OBJETIVO DO EXERCÍCIO: Reproduza todos os itens abaixo, linha por linha, sem alterar nenhum caractere.

ITENS BRUTOS:
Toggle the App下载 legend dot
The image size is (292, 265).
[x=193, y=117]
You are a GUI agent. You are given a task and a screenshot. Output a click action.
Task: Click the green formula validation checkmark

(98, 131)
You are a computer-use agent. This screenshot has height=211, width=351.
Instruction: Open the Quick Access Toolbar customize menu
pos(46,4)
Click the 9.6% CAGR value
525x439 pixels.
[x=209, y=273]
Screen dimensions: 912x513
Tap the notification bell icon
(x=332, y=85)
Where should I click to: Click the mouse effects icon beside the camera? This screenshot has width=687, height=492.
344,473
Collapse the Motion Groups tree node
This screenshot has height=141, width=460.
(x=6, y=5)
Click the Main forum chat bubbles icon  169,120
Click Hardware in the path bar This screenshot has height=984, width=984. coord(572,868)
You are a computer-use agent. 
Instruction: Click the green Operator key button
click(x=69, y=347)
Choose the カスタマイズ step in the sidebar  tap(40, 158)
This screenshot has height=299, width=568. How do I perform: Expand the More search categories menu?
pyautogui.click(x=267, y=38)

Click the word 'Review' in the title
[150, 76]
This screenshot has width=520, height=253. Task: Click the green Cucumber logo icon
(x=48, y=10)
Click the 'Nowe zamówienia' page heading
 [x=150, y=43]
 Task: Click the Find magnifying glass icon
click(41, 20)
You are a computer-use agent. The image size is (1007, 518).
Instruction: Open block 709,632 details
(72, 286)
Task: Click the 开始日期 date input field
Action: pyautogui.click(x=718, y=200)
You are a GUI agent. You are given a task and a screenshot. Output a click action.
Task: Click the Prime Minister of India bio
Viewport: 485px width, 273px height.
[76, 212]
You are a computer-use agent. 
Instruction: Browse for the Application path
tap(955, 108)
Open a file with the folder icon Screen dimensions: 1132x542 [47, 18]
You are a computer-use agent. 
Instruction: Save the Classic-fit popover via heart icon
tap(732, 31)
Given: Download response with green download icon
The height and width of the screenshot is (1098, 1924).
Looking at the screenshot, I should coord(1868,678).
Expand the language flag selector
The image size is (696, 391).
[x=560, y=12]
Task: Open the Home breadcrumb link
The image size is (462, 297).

RESPOSTA ESCRITA:
Toggle the App下载 legend dot
The image size is (292, 265).
[x=193, y=117]
You are a GUI agent. You are given a task and a screenshot. Output a click action.
Task: Click the green formula validation checkmark

(98, 131)
You are a computer-use agent. This screenshot has height=211, width=351.
Instruction: Open the Quick Access Toolbar customize menu
pos(46,4)
Click the 9.6% CAGR value
525x439 pixels.
[x=209, y=273]
Screen dimensions: 912x513
Tap the notification bell icon
(x=332, y=85)
Where should I click to: Click the mouse effects icon beside the camera? This screenshot has width=687, height=492.
344,473
Collapse the Motion Groups tree node
This screenshot has height=141, width=460.
(x=6, y=5)
Click the Main forum chat bubbles icon  169,120
Click Hardware in the path bar This screenshot has height=984, width=984. coord(572,868)
You are a computer-use agent. 
Instruction: Click the green Operator key button
click(x=69, y=347)
Choose the カスタマイズ step in the sidebar  tap(40, 158)
This screenshot has height=299, width=568. How do I perform: Expand the More search categories menu?
pyautogui.click(x=267, y=38)

Click the word 'Review' in the title
[150, 76]
This screenshot has width=520, height=253. Task: Click the green Cucumber logo icon
(x=48, y=10)
Click the 'Nowe zamówienia' page heading
 [x=150, y=43]
 Task: Click the Find magnifying glass icon
click(41, 20)
You are a computer-use agent. The image size is (1007, 518).
Instruction: Open block 709,632 details
(72, 286)
Task: Click the 开始日期 date input field
Action: pyautogui.click(x=718, y=200)
You are a GUI agent. You are given a task and a screenshot. Output a click action.
Task: Click the Prime Minister of India bio
Viewport: 485px width, 273px height.
[76, 212]
You are a computer-use agent. 
Instruction: Browse for the Application path
tap(955, 108)
Open a file with the folder icon Screen dimensions: 1132x542 [47, 18]
You are a computer-use agent. 
Instruction: Save the Classic-fit popover via heart icon
tap(732, 31)
Given: Download response with green download icon
The height and width of the screenshot is (1098, 1924).
Looking at the screenshot, I should coord(1868,678).
Expand the language flag selector
The image size is (696, 391).
[x=560, y=12]
Task: Open the Home breadcrumb link
The image size is (462, 297).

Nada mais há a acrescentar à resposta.